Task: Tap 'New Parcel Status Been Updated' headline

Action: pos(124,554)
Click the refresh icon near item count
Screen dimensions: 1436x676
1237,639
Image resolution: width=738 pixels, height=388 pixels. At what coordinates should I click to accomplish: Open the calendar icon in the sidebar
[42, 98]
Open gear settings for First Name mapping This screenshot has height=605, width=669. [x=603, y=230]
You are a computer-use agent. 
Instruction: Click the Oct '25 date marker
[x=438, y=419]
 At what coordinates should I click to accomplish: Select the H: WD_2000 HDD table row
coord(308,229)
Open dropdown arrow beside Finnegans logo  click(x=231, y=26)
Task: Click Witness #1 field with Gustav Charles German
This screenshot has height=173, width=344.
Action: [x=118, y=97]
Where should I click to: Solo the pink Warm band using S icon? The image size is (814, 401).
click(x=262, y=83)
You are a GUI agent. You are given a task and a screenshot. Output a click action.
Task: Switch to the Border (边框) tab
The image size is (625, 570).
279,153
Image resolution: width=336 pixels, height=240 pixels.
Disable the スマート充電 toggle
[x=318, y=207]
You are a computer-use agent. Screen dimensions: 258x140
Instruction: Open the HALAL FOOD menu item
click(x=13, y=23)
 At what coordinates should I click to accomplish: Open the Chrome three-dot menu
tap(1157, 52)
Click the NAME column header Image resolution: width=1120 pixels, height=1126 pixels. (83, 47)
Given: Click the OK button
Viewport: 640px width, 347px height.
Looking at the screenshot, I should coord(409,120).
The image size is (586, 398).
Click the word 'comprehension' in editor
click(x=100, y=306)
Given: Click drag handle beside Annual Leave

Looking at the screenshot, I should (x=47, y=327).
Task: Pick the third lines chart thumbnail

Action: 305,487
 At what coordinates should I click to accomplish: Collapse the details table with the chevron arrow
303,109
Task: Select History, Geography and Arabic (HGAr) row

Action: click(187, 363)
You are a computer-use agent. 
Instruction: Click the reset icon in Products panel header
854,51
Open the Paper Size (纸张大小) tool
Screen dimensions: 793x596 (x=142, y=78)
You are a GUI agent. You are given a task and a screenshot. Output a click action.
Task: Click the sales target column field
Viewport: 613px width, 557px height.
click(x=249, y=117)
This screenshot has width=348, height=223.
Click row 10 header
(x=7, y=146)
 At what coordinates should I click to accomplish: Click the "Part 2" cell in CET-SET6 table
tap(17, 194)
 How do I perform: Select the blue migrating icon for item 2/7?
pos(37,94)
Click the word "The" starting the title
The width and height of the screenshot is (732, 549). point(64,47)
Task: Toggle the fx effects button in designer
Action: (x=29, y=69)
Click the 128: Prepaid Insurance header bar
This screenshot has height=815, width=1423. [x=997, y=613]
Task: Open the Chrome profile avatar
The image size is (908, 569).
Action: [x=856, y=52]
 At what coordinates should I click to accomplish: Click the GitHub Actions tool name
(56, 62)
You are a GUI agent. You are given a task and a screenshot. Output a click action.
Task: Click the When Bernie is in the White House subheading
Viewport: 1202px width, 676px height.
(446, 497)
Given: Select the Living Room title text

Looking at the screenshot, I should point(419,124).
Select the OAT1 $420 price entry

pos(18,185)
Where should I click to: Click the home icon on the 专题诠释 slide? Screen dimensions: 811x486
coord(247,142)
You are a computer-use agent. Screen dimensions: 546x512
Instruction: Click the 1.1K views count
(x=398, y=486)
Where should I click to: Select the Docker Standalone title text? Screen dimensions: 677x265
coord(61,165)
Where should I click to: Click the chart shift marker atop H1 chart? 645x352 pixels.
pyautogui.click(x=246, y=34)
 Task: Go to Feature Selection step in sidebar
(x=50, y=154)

::::::::::

■ **Work order**
The output is every entry, printed exactly as it reads.

■ **Task result**
Task: Tap 'New Parcel Status Been Updated' headline

Action: pos(124,554)
Click the refresh icon near item count
Screen dimensions: 1436x676
1237,639
Image resolution: width=738 pixels, height=388 pixels. At what coordinates should I click to accomplish: Open the calendar icon in the sidebar
[42, 98]
Open gear settings for First Name mapping This screenshot has height=605, width=669. [x=603, y=230]
You are a computer-use agent. 
Instruction: Click the Oct '25 date marker
[x=438, y=419]
 At what coordinates should I click to accomplish: Select the H: WD_2000 HDD table row
coord(308,229)
Open dropdown arrow beside Finnegans logo  click(x=231, y=26)
Task: Click Witness #1 field with Gustav Charles German
This screenshot has height=173, width=344.
Action: [x=118, y=97]
Where should I click to: Solo the pink Warm band using S icon? The image size is (814, 401).
click(x=262, y=83)
You are a GUI agent. You are given a task and a screenshot. Output a click action.
Task: Switch to the Border (边框) tab
The image size is (625, 570).
279,153
Image resolution: width=336 pixels, height=240 pixels.
Disable the スマート充電 toggle
[x=318, y=207]
You are a computer-use agent. Screen dimensions: 258x140
Instruction: Open the HALAL FOOD menu item
click(x=13, y=23)
 At what coordinates should I click to accomplish: Open the Chrome three-dot menu
tap(1157, 52)
Click the NAME column header Image resolution: width=1120 pixels, height=1126 pixels. (83, 47)
Given: Click the OK button
Viewport: 640px width, 347px height.
Looking at the screenshot, I should coord(409,120).
The image size is (586, 398).
Click the word 'comprehension' in editor
click(x=100, y=306)
Given: Click drag handle beside Annual Leave

Looking at the screenshot, I should (x=47, y=327).
Task: Pick the third lines chart thumbnail

Action: 305,487
 At what coordinates should I click to accomplish: Collapse the details table with the chevron arrow
303,109
Task: Select History, Geography and Arabic (HGAr) row

Action: click(187, 363)
You are a computer-use agent. 
Instruction: Click the reset icon in Products panel header
854,51
Open the Paper Size (纸张大小) tool
Screen dimensions: 793x596 (x=142, y=78)
You are a GUI agent. You are given a task and a screenshot. Output a click action.
Task: Click the sales target column field
Viewport: 613px width, 557px height.
click(x=249, y=117)
This screenshot has width=348, height=223.
Click row 10 header
(x=7, y=146)
 At what coordinates should I click to accomplish: Click the "Part 2" cell in CET-SET6 table
tap(17, 194)
 How do I perform: Select the blue migrating icon for item 2/7?
pos(37,94)
Click the word "The" starting the title
The width and height of the screenshot is (732, 549). point(64,47)
Task: Toggle the fx effects button in designer
Action: (x=29, y=69)
Click the 128: Prepaid Insurance header bar
This screenshot has height=815, width=1423. [x=997, y=613]
Task: Open the Chrome profile avatar
The image size is (908, 569).
Action: [x=856, y=52]
 At what coordinates should I click to accomplish: Click the GitHub Actions tool name
(56, 62)
You are a GUI agent. You are given a task and a screenshot. Output a click action.
Task: Click the When Bernie is in the White House subheading
Viewport: 1202px width, 676px height.
(446, 497)
Given: Select the Living Room title text

Looking at the screenshot, I should point(419,124).
Select the OAT1 $420 price entry

pos(18,185)
Where should I click to: Click the home icon on the 专题诠释 slide? Screen dimensions: 811x486
coord(247,142)
You are a computer-use agent. Screen dimensions: 546x512
Instruction: Click the 1.1K views count
(x=398, y=486)
Where should I click to: Select the Docker Standalone title text? Screen dimensions: 677x265
coord(61,165)
Where should I click to: Click the chart shift marker atop H1 chart? 645x352 pixels.
pyautogui.click(x=246, y=34)
 Task: Go to Feature Selection step in sidebar
(x=50, y=154)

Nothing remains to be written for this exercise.